Gov. LePage also declared that politicians should focus on reducing our tax burden rather than increase the minimum wage. Wait. Does he really believe that keeping minimum wages stagnant will create lower taxes for Mainers?

Two recent studies found that Americans spend approximately $7 billion a year in public assistance to help the low-wage workforce. In the fast-food industry, more than 52 percent of families of fast-food workers are enrolled in some form of public assistance – compared to 25 percent of the total workforce.

If we continue to allow an environment where the bare minimum is acceptable, how does the governor believe struggling families will survive without public assistance – which is ultimately funded by taxpayers?

Predictably, LePage continues to say that when it comes to issues such as the minimum wage, “it is time to put Maine people before politics.” But Mainers continue to be last on the list of the governor’s priorities.

Don’t forget the purpose of the minimum-wage standard – to create a livable wage. When President Franklin D. Roosevelt signed the Fair Labor Standards Act of 1938, creating the minimum wage, he said: “No business which depends for existence on paying less than living wages to its workers has any right to continue in this country.” Gov. LePage, on the contrary, appears to believe that allowing businesses to pay non-livable wages is the solution for a healthy economy.

In Portland, Mayor Michael Brennan is taking Obama’s cue.
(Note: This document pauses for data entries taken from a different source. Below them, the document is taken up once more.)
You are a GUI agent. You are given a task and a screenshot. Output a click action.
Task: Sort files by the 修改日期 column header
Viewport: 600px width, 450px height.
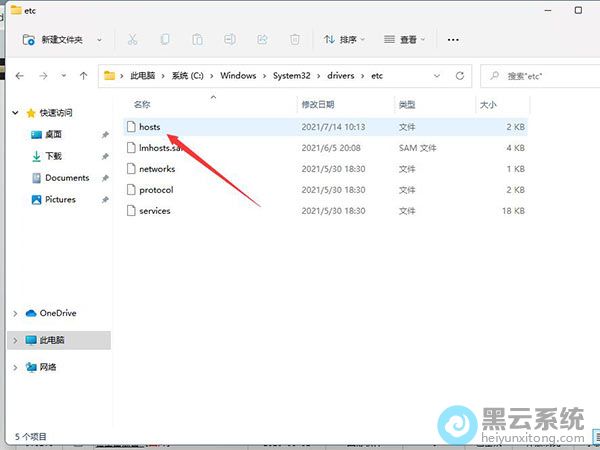(x=320, y=104)
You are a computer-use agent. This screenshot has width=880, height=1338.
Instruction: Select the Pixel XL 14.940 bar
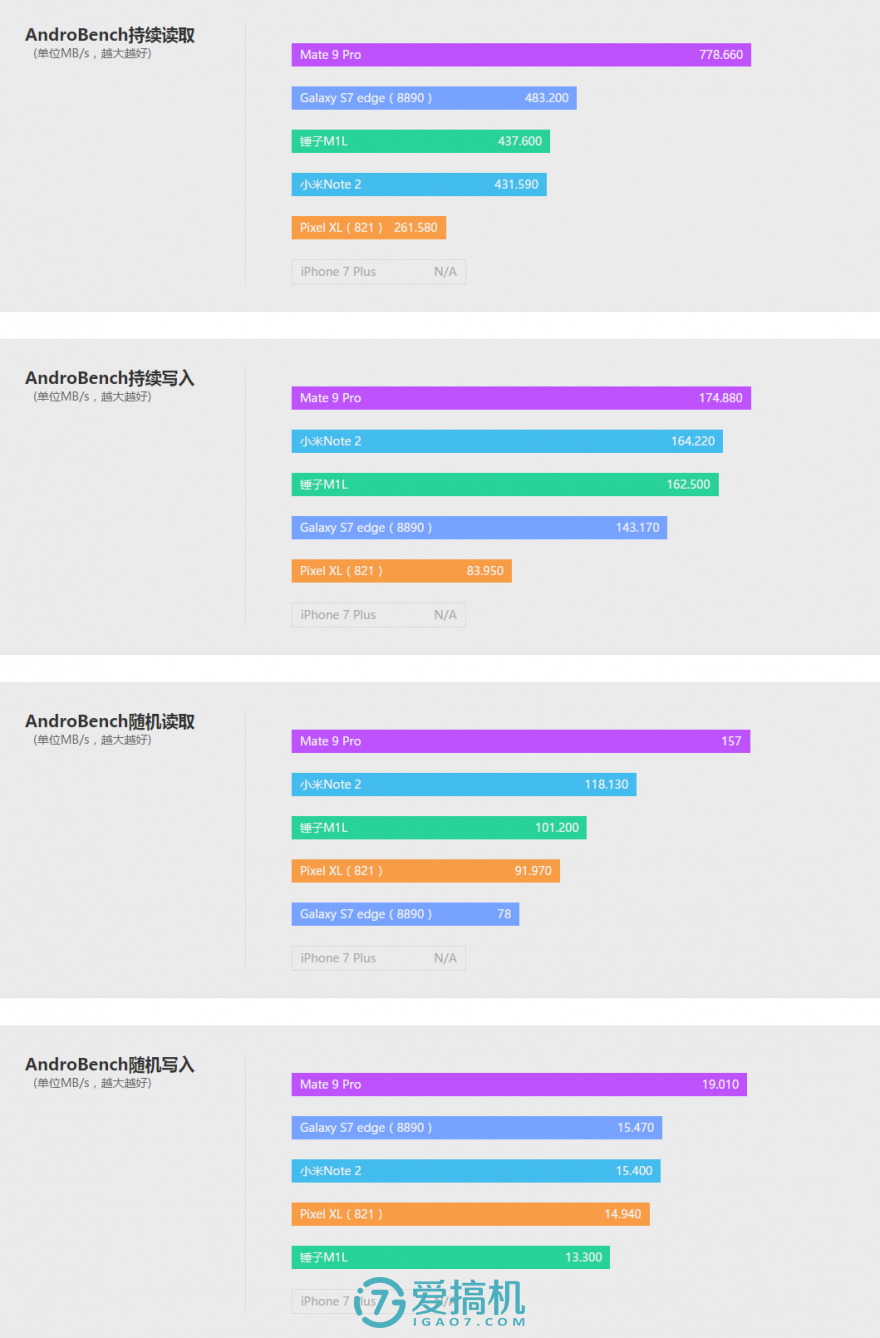471,1214

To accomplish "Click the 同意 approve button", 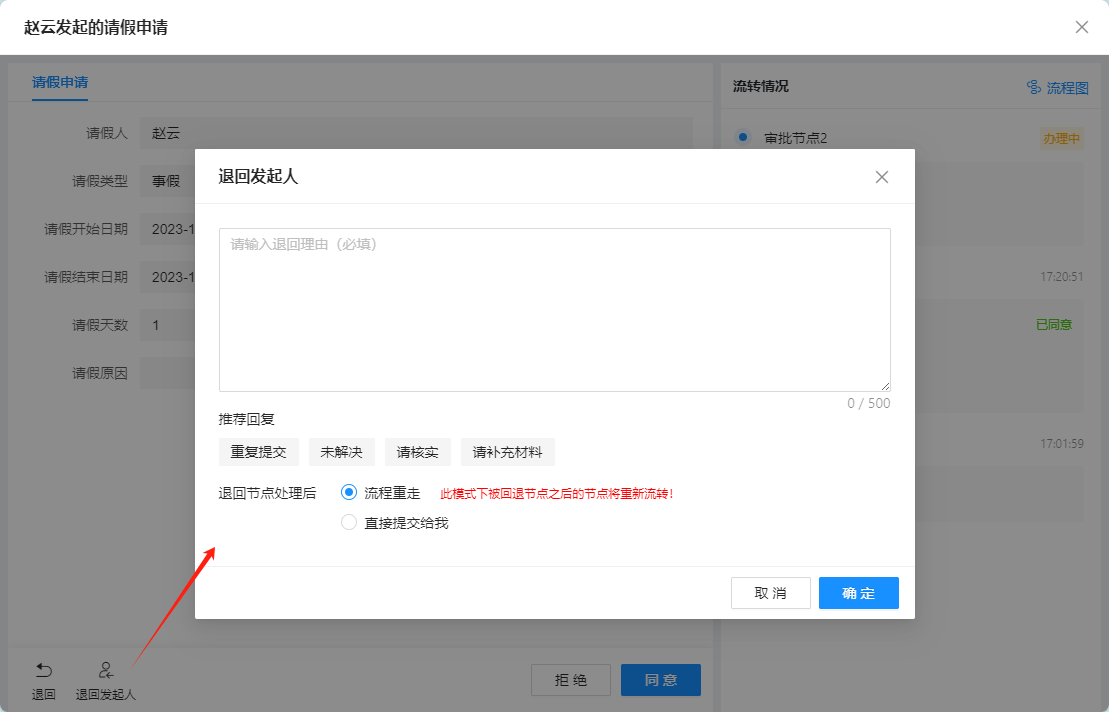I will tap(660, 680).
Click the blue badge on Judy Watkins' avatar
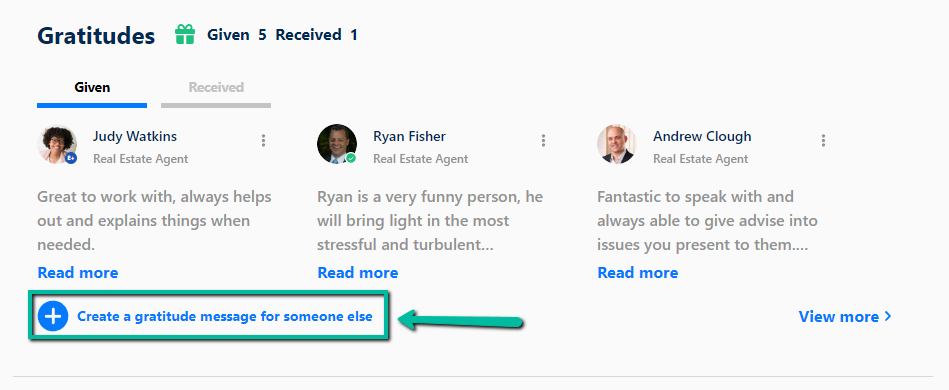949x390 pixels. coord(71,158)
Brennan created an advisory committee that has analyzed data revealing an increase would affect more than 125,000 Mainers. That data also concluded that the current ideal minimum wage rate is $9.70 an hour based upon cost-of-living increases. Brennan is even opening up the floor to workers to tell their stories to the advisory committee – a reflection that he’s genuinely interested in hearing how Maine workers are dealing with the current minimum standards.

As for Gov. LePage, there’s no hope he’ll make any future decisions to improve the lives of low-wage workers. I do hope, however, that Mainers vote with their conscience in the upcoming election and pick a candidate who clearly supports raising the minimum wage. Mike Michaud has a clear record of supporting a minimum-wage increase.